Regarding your point about function calls, this is actually something I
opened an issue about a while back, and it seems the consensus was against
it (although I do still think it would make sense, personally).

https://github.com/JuliaLang/julia/issues/7411
On 27 Jul 2014 18:29, "Magnus Lie Hetland" <[email protected]> wrote:

> I assume there's a fundamental reason for this, having to do with the
> fundamental role of tuples, but … why are assignments not allowed inside
> them?
>
> Not that that's a crucial piece of functionality, but it might be useful
> if one wanted to return multiple values, where the later depend on the
> former, in a simple function. (I have such a case right now, actually ;-)
>
> For example:
>
> *julia> **f(x) = (y=2x, sqrt(y))*
>
> *ERROR: syntax: assignment not allowed inside tuple*
>
> The fix is easy enough:
>
> *julia> **f(x) = {y=2x, sqrt(y)}*
>
> *f (generic function with 1 method)*
>
> But the canonical way of returning multiple values is using tuples, no?

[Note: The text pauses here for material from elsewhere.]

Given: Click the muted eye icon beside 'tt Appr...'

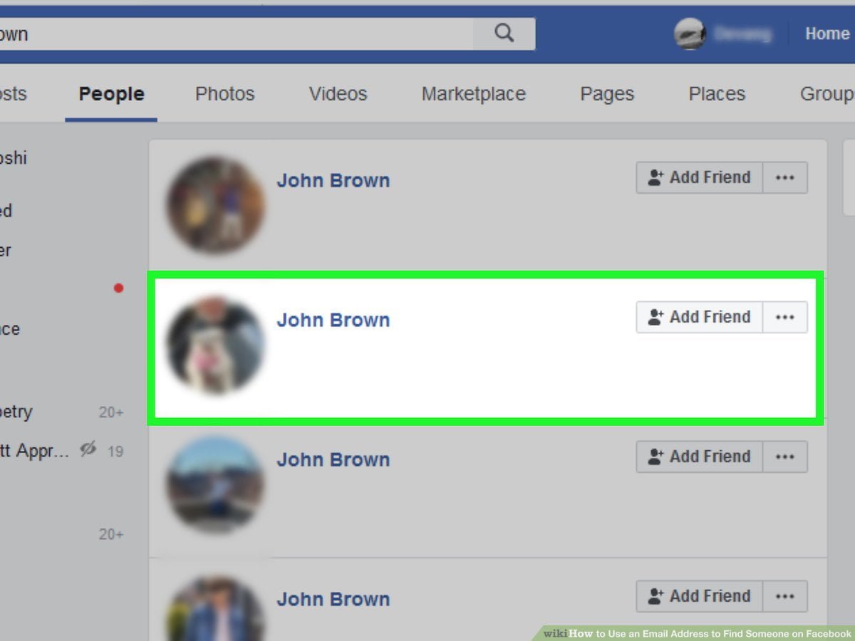Looking at the screenshot, I should coord(88,450).
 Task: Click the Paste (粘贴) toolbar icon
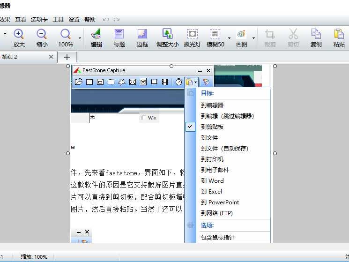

> (Less overhead as well, perhaps?)
>
> With multiple statements, it works, of course:
>
> *julia> **f(x) = (y=2x; (y, sqrt(y)))*
>
> *f (generic function with 1 method)*
>
> But then it'd be better to just use a block definition, I guess.
>
> So … what's up with this interdiction? Mostly just curious :)
>
> This may be related to another question that also involves assignment
> expressions—using them in function application. Not possible either, it
> seems?
>
> *julia> **sqrt((x=2))*
>
> *ERROR: function sqrt does not accept keyword arguments*
>
> Why is this interpreted as a keyword argument? Are the parentheses
> “optimized” away, so it just looks that way once time comes to
> compile/evaluate? Must they be? Would be useful (and consistent) if
> assignment expressions could be used in all the places where the RHS could
> be used. I realize they couldn't be used without the parentheses in the
> previous expression—that syntax already has a clear definition. But the way
> it's written here … why not?
>
> (Given that tuples are sort of a representation of the arguments of a
> function, I guess the two are related, at least tenuously?)